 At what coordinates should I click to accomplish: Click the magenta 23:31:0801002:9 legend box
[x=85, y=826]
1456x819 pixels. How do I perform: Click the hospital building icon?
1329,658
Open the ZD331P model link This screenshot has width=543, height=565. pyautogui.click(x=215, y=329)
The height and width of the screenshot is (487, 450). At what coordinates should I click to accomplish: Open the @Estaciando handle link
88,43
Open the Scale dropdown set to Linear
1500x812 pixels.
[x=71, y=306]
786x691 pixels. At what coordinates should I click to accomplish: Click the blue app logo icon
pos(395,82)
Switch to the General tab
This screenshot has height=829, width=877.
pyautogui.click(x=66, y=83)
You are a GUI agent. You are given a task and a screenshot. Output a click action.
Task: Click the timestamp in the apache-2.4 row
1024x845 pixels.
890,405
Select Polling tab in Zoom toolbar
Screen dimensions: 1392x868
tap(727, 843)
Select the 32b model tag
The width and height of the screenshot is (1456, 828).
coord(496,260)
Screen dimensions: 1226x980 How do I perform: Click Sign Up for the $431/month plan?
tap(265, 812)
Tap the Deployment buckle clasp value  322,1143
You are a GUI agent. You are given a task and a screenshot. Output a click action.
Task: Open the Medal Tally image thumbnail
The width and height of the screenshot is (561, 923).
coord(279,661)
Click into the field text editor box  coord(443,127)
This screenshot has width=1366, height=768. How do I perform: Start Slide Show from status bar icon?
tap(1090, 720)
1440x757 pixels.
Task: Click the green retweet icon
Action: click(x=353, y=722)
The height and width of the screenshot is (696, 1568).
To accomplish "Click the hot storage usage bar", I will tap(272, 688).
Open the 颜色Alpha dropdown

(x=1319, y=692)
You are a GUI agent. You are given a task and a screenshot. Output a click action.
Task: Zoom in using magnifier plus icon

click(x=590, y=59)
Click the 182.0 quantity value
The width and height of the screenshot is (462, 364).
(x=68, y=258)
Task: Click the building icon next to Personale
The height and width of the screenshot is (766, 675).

----------------------------------------

● **WRITTEN REQUEST**: Can you rewrite the data above as a JSON list of strings, with one string per line and the blank lines dropped?

● **ANSWER TO THE TASK**:
[
  " At what coordinates should I click to accomplish: Click the magenta 23:31:0801002:9 legend box",
  "[x=85, y=826]",
  "1456x819 pixels. How do I perform: Click the hospital building icon?",
  "1329,658",
  "Open the ZD331P model link This screenshot has width=543, height=565. pyautogui.click(x=215, y=329)",
  "The height and width of the screenshot is (487, 450). At what coordinates should I click to accomplish: Open the @Estaciando handle link",
  "88,43",
  "Open the Scale dropdown set to Linear",
  "1500x812 pixels.",
  "[x=71, y=306]",
  "786x691 pixels. At what coordinates should I click to accomplish: Click the blue app logo icon",
  "pos(395,82)",
  "Switch to the General tab",
  "This screenshot has height=829, width=877.",
  "pyautogui.click(x=66, y=83)",
  "You are a GUI agent. You are given a task and a screenshot. Output a click action.",
  "Task: Click the timestamp in the apache-2.4 row",
  "1024x845 pixels.",
  "890,405",
  "Select Polling tab in Zoom toolbar",
  "Screen dimensions: 1392x868",
  "tap(727, 843)",
  "Select the 32b model tag",
  "The width and height of the screenshot is (1456, 828).",
  "coord(496,260)",
  "Screen dimensions: 1226x980 How do I perform: Click Sign Up for the $431/month plan?",
  "tap(265, 812)",
  "Tap the Deployment buckle clasp value  322,1143",
  "You are a GUI agent. You are given a task and a screenshot. Output a click action.",
  "Task: Open the Medal Tally image thumbnail",
  "The width and height of the screenshot is (561, 923).",
  "coord(279,661)",
  "Click into the field text editor box  coord(443,127)",
  "This screenshot has width=1366, height=768. How do I perform: Start Slide Show from status bar icon?",
  "tap(1090, 720)",
  "1440x757 pixels.",
  "Task: Click the green retweet icon",
  "Action: click(x=353, y=722)",
  "The height and width of the screenshot is (696, 1568).",
  "To accomplish \"Click the hot storage usage bar\", I will tap(272, 688).",
  "Open the 颜色Alpha dropdown",
  "(x=1319, y=692)",
  "You are a GUI agent. You are given a task and a screenshot. Output a click action.",
  "Task: Zoom in using magnifier plus icon",
  "click(x=590, y=59)",
  "Click the 182.0 quantity value",
  "The width and height of the screenshot is (462, 364).",
  "(x=68, y=258)",
  "Task: Click the building icon next to Personale",
  "The height and width of the screenshot is (766, 675)."
]